Hi , i have a canon 600D with a 1year and 2 months , almost 15000 shots .
And today i repair when i take a long exposure (30sec, f16 , iso 400) for a star trail , a lot of dead pixels shows up
like 7-8 dead pixels , what i do ? i have a extended warranty of 3 years , i go to the shop and i gonna back my money or give me a new body ? new kit ? 

Can you help me answer this? :c

Have a nice day , Alvaromphoto


----------



## ajfotofilmagem (Aug 28, 2013)

Legally the extended warranty work as insurance against damage. Look for the company that sold you and get informed of the proceedings. Note that some dead pixels are considered "normal" and not a defect. Depending on how it is visible, or they pay to repair or replace the camera, or return the value for the equipment. Good luck.


----------



## Alvaromphoto (Aug 28, 2013)

Hey again , tanks for the answer , and its more that normal , when i bought the câmera , only had 2 dead pixels , now havê more than 7
and the camera never fall, i have clean the sensor but with right methods so , i guess is the sensor.
Because i love this machine for the price is a god damn camera 


semple of image ( 30sec , f29 , iso 400 ) --> http://i.imgur.com/2lRbNr2.jpg


----------



## Mt Spokane Photography (Aug 29, 2013)

Once you get a significant number of dead pixels, say 10,000 out of 18 million, they might replace it.

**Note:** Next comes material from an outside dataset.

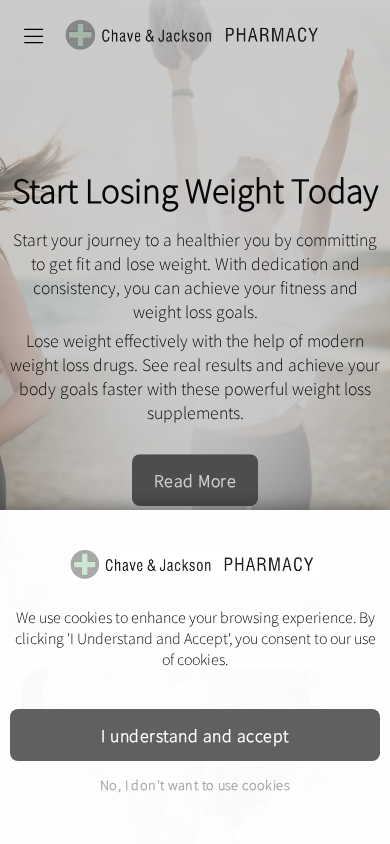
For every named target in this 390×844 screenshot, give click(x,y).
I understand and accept (194, 735)
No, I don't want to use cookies (195, 784)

What they can do is to map out the dead pixels so that they don't appear in the image. Canon DPP and most good software will remove them with NR.

If they are Hot Pixels, then its a issue for video. Canon can map them out as well. 

Don't expect a new sensor though.


----------



## ajfotofilmagem (Aug 29, 2013)

Alvaromphoto said:


> Hey again , tanks for the answer , and its more that normal , when i bought the câmera , only had 2 dead pixels , now havê more than 7
> and the camera never fall, i have clean the sensor but with right methods so , i guess is the sensor.
> Because i love this machine for the price is a god damn camera
> 
> ...


Is it just me, or do you write in Portuguese, as I do?  Returning to the subject, personally, I do not think the store will refuse to exchange the camera only by the lack of accessories, if the dead pixels warrant return.


----------